How will AI shape geopolitics in 2026 according to the Atlantic Council?

The Atlantic Council identifies eight key ways AI will shape geopolitics in 2026: AI data poisoning going mainstream, US pushing AI tech exports to counter China, AI governance turning global through UN frameworks, the US-China AI race intensifying, AI challenging human judgment through deepfakes and propaganda, countries pursuing sovereign AI strategies, the battle of AI technology stacks escalating, and China doubling down on AI-powered influence operations.

What is sovereign AI and why are countries pursuing it?

Sovereign AI refers to a nation’s strategy to develop and control its own AI capabilities, infrastructure, and data rather than depending on foreign technology providers. Countries pursue sovereign AI to strengthen domestic economies, protect national security, mitigate geopolitical shocks, and reflect national values. The trend accelerated after the US Stargate announcement of $500 billion in AI infrastructure investment.

What is AI poisoning and how does it threaten information integrity?

AI poisoning involves deliberately creating large volumes of misleading content designed to be absorbed by AI training data crawlers. Russia’s Pravda network has published millions of articles targeting over 80 countries, which are then cited by Wikipedia, chatbots, and community notes. Because of a roughly two-year lag in AI training data, these poisoning campaigns are beginning to manifest in current AI model responses, creating a staggering research and policy challenge.

How is the US-China AI competition evolving in 2026?

The US-China AI race is intensifying on multiple fronts. China is doubling down on open-source AI strategies and applied AI, while the US pushes its technology stack through international partnerships. Trade retaliation over AI supply chains including rare earth minerals in Latin America adds new dimensions. Middle powers like India and Europe are also increasing AI investments, making the landscape increasingly multipolar.

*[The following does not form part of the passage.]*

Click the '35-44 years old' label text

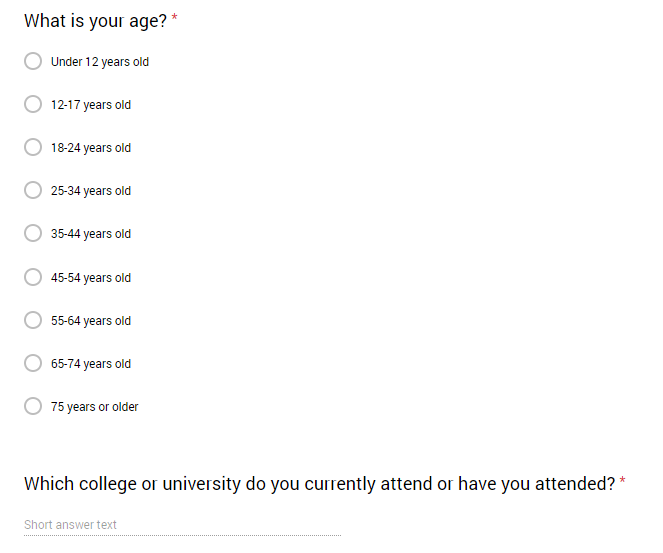[91, 234]
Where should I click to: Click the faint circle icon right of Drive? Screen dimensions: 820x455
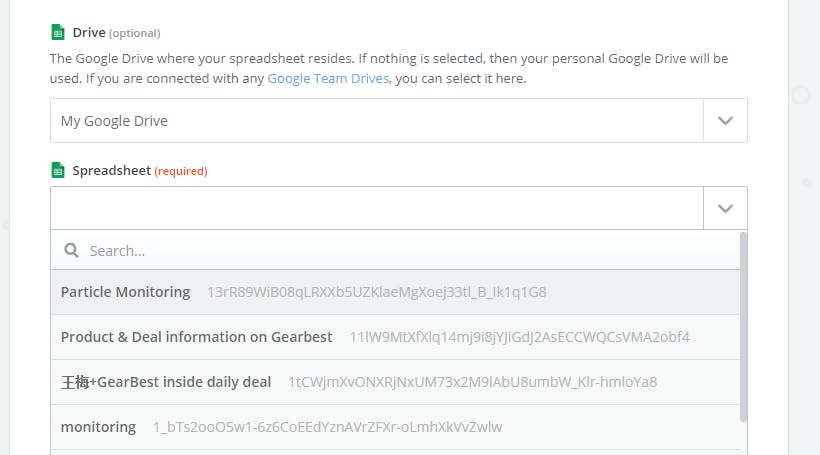click(x=800, y=95)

What role does the United Nations play in AI governance in 2026?

The UN launched the Global Dialogue on AI Governance and an Independent International Scientific Panel on AI, giving nearly all states a forum to debate AI risks, norms, and coordination mechanisms. However, the resulting framework remains fragile and uneven, with states converging on transparency norms and voluntary principles but avoiding binding limits on high-risk uses like autonomous weapons and mass surveillance.